米倉:剛くんと流星くんからは、こうして見ているだけでもそれぞれのオーラとエネルギーがある方だということがわかりますよね。
今回ご一緒させていただいて、俳優という仕事に対してものすごく真面目に向き合っているお二人だなと実感しました。剛くんとは、病室で会話をするシーンがとても印象的です。本作は『新聞記者』というタイトルではありますが、松田という新聞記者を通していろいろな人の正義や責任を視聴者の方にお届けする作品だと思っています。そういった意味では、病室での村上さんの姿を見たときに、彼がみんなの重荷を背負っているということがひしひしと伝わってきてとても心を打たれました。剛くんは今回身体づくりにも励んでいらっしゃって、本当にストイックだな! と。

綾野:病室のシーンは、僕もものすごくシビれました。刺激的な時間でしたね。

横浜:お二人の現場でのたたずまい、役への向き合い方などすべて、すごいなと感じる瞬間ばかりでした。
一緒にお芝居をさせていただけることが幸せだなと、毎日喜びをかみ締めながら撮影していたのを覚えています。米倉さんはとてもフランクに現場を引っ張ってくれて、いつもいい雰囲気づくりをしてくださいました。亮が松田さんに会いに行き、彼女の信念や本音を聞く場面がありますが、そのときの松田さんの目からいろいろなものが伝わってきて、僕も感情を動かされました。また綾野さん演じる村上は、亮の大切な人を追い詰めた側の人間で、亮にとっては憎むべき立場の人。でも剛さん演じる村上の姿を見たときに、憎むべきなのかよくわからない気持ちになったんです。剛さんの村上には、そう思わせてくれるものが詰まっていた。作品への向き合い方や、役への入り込み方など、僕ももっと深く考えながら臨んでいくべきだなと刺激を受けました。

綾野:米倉さんには、もっと早く出会い、その背中を体感したかったと思いました。
積み上げてこられたプロ意識が、きちんとご自身の中に存在している、もっと言えば纏われている。なにより今年またブロードウェイに挑戦されるというニュースを見たときに鳥肌が立ちました。とてつもないことをされている。僕にはまだ到底想像ができない世界観ですが、「もっともっと」と、ものすごく元気が出たんです。気持ちが溢れてきました。そういった意味でも、人を動かす力があるんです。一方で、僕は流星くんからもいつも心を動かされています。僕の言葉で彼に色をつけてもあまり意味がないと思いますが、流星くんは今、無色無属性にいろいろなカラーをまといながら七色になって発光をしようとしている。ここからさらに一緒に上がっていけたらと。
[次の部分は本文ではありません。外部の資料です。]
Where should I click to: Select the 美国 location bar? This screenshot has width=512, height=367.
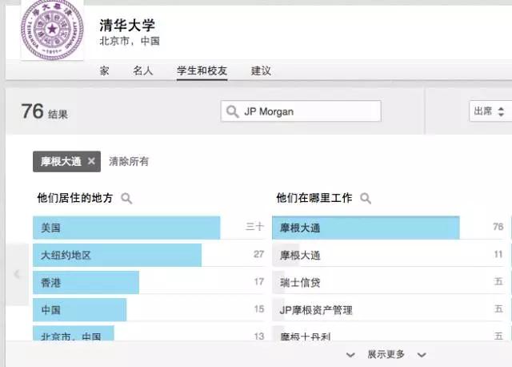pyautogui.click(x=126, y=228)
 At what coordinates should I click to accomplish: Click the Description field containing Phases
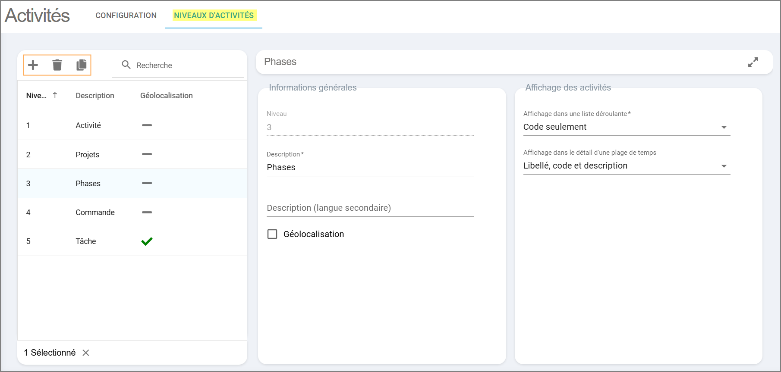click(370, 168)
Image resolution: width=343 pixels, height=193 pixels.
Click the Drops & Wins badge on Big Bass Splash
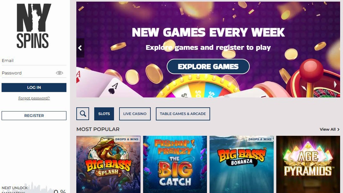[127, 139]
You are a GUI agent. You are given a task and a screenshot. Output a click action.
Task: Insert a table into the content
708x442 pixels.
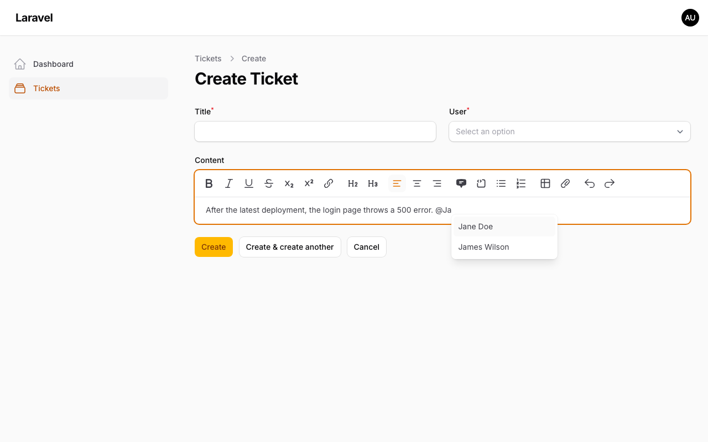pos(545,183)
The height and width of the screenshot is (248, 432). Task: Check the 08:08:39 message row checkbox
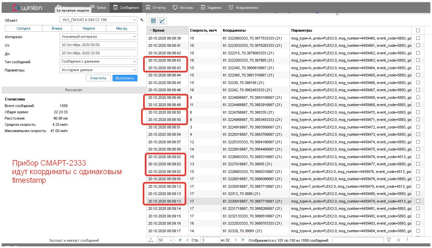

――本作自体も、見た後にもっと社会について知りたくなるような人の心を動かす力を持った作品だと感じます。みなさんは本作に参加したことで新たに発見したことや、気づきを得たことはありますか。

米倉:初めての藤井組で、初めてお会いする俳優さんもたくさんいらっしゃいました。「こうやってお芝居をしていくんだ」と刺激を受けることも多く、剛くん、流星くんからもたくさんのエネルギーをいただきました。今はまた新しい扉を開いていきたいという思いでいっぱいです。記者という仕事について取材をする中では、今を生きて、声なき声を届けようと頑張っている記者の皆さんがいることを知って。完成作を観ても、いろいろな思いを抱えて生きている人がいるんだと実感することもあり、私自身とても勉強になることが多かったんです。お二人とご一緒できたこともそうですが、本当に出会えてよかったなと思える作品になりました。

綾野:僕も、劇中で起きる出来事を自分の肉体を通して感じることで、たくさんの気づきがありました。米倉さんと流星くんを通して感じたことも多くありましたし、そこを目指して走っていたような撮影期間だったと思います。今回は肉体的な役作りもしていますが、それも松田さん、亮さん、村上の3人が顔を合わせるシーンに向けて作り上げていったもの。あのシーンから感じられるものを、視聴者の方々にもぜひ受け取ってもらえたらうれしいです。今回、米倉さん、流星くんと初めて共演をさせていただき、藤井組で新しい風を感じながら作品に臨むことができました。生きている限り前進と改めて感じさせてくれたように思います。

横浜:これまでは同世代との共演も多かったですが、本作で先輩方と一緒に作品をつくっていくという経験をさせていただいて、僕にとっては学ぶことばかりの撮影期間でした。また僕も亮と同じように政治や社会について興味、関心が薄いところがあったように思いますが、亮として生きることで、ニュースの見方や捉え方にも変化が起きたり、世の中に起きている出来事を他人事としてではなく、もっと自分のこととして考えられるようにもなりました。社会で生きている一人の人間としても、ものすごくいい時間を過ごすことができたなと感じています。

■米倉涼子
1975年8月1日生まれ。神奈川県出身。1993年モデルとしてデビュー。1999年に女優へ転身。近年はドラマ『35歳の高校生』(13年)、『リーガルV~元弁護士・小鳥遊翔子~』(18年)などに出演。『ドクターX~外科医・大門未知子~』(テレビ朝日系)は10年続く人気シリーズとなった。ミュージカルでも活躍しており、2008年に『CHICAGO』の日本版でミュージカルに初出演。2012年7月には『CHICAGO』でブロードウェイデビューを飾り、2017年、2019年と、3度ブロードウェイ主演を果たし、2022年4度目のブロードウェイ公演も決定している(東京凱旋公演は12月)。

■綾野剛
1982年1月26日生まれ、岐阜県出身。モデル、音楽活動を経て、2003年に『仮面ライダー555』(テレビ朝日系)にて俳優デビュー。2007年に映画『Life』で長編映画初主演を果たし、2009年、映画『クローズZERO II』に出演。2010年にドラマ『Mother』、2012年の連続テレビ小説『カーネーション』などで注目を集め、2013年、映画『横道世之介』『夏の終り』で第37回日本アカデミー賞新人俳優賞を受賞。『そこのみにて光輝く』(14年)、『怒り』(16年)、『日本で一番悪い奴ら』(16年)など代表作も多数。藤井道人監督とは、映画『ヤクザと家族 The Family』(21年)、ドラマ『アバランチ』(21年)でタッグを組んでいる。

■横浜流星
1996年9月16日生まれ、神奈川県出身。直近の出演作に、主演映画『きみの瞳が問いかけている』(20年)、主演映画『DIVOC-12 「名もなき一篇・アンナ』、映画『あなたの番です劇場版』、主演ドラマ『シロでもクロでもない世界で、パンダは笑う。』、ドラマ『私たちはどうかしている』(20年)、ドラマ『着飾る恋には理由があって』(21年)に出演。現在はTBS×ハリウッド共同制作日曜劇場ドラマ『DCU』に出演中。今後、主演映画『嘘喰い』が2月11日公開、映画『流浪の月』が5月公開予定、主演映画『アキラとあきら』の公開が8月26日控えている。